Eric Blake <ebl...@redhat.com> writes:

> We want -Wformat to catch blatant programming errors in format
> strings that we pass to qobject_from_jsonf().  But if someone
> were to pass a JSON string "'%s'" as the format string, gcc would
> insist that it be paired with a char* argument, even though our
> lexer does not recognize % sequences inside a JSON string.  You can
> bypass -Wformat checking by passing the Unicode escape \u0025 for
> %, but who wants to remember to type that?  So the solution is that
> anywhere we are relying on -Wformat checking, the caller should
> pass the usual printf %% escape sequence where a literal % is
> wanted on output.
>
> Note that since % can only appear in JSON inside a string, we don't
> have to teach the lexer how to parse any new % sequences, but instead
> only have to add code to the parser.  Likewise, the parser is still
> where we reject any attempt at mid-string % interpolation other than
> %% (this is only a runtime failure, rather than compile-time), but
> since we already document that qobject_from_jsonf() asserts on invalid
> usage, presumably anyone that is adding a new usage will have tested
> that their usage doesn't always fail.
>
> Simplify qstring_from_escaped_str() while touching it, by using
> bool, a more compact conditional, and qstring_append_chr().
> Likewise, improve the error message when parse_escape() is reached
> without interpolation (for example, if a client sends garbage
> rather than JSON over a QMP connection).
>
> The testsuite additions pass under valgrind, proving that we are
> indeed passing the reference of anything given through %p to the
> returned containing object, even when more than one object is
> interpolated.
>
> Signed-off-by: Eric Blake <ebl...@redhat.com>
> ---
>  qobject/json-lexer.c  |  6 ++++--
>  qobject/json-parser.c | 49 ++++++++++++++++++++++++-------------------------
>  qobject/qjson.c       |  4 ++--
>  tests/check-qjson.c   | 50 ++++++++++++++++++++++++++++++++++++++++++++++++++
>  4 files changed, 80 insertions(+), 29 deletions(-)

Data »
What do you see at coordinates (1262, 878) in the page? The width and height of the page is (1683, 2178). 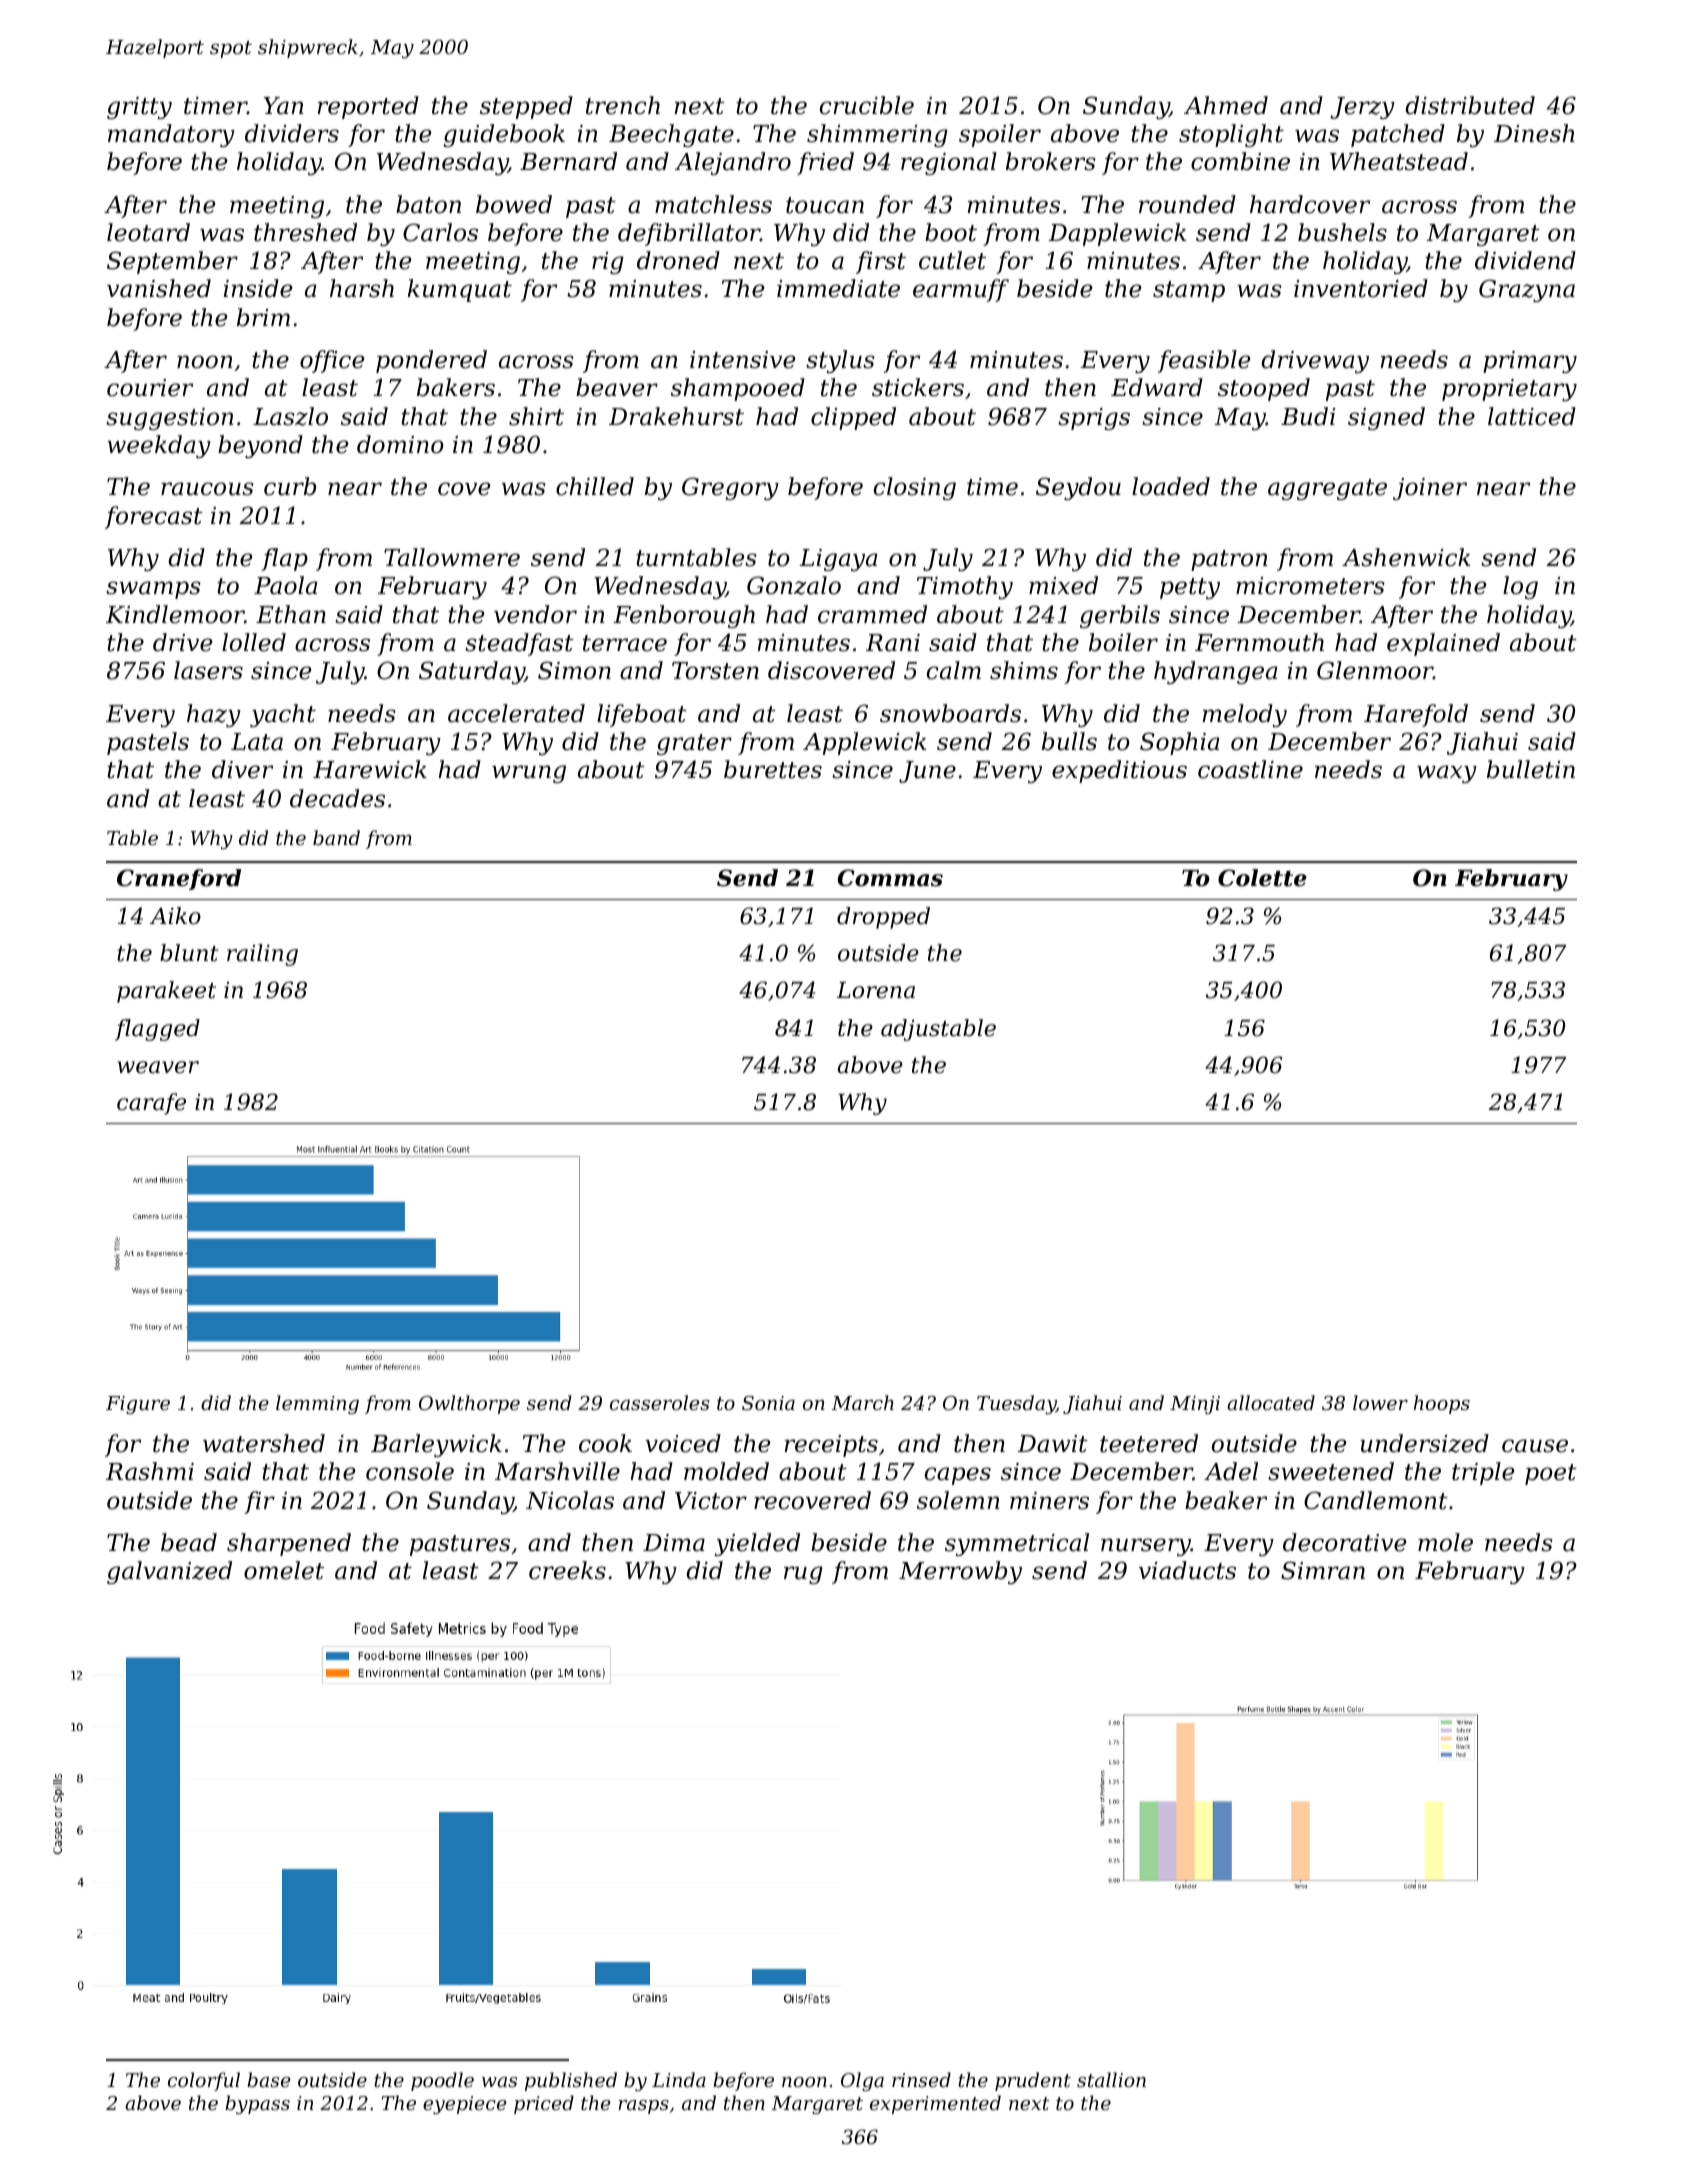 I see `Colette` at bounding box center [1262, 878].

Problem requirements »
Answer from the patch message on JSON format strings above:
1. Which Unicode escape lets a caller bypass -Wformat checking for %?
2. Besides bool and a more compact conditional, what does the patch use to simplify qstring_from_escaped_str()?
3. How many files were changed, and with how many insertions and deletions?

Exercise output »
1. \u0025
2. qstring_append_chr()
3. 4 files, with 80 insertions and 29 deletions.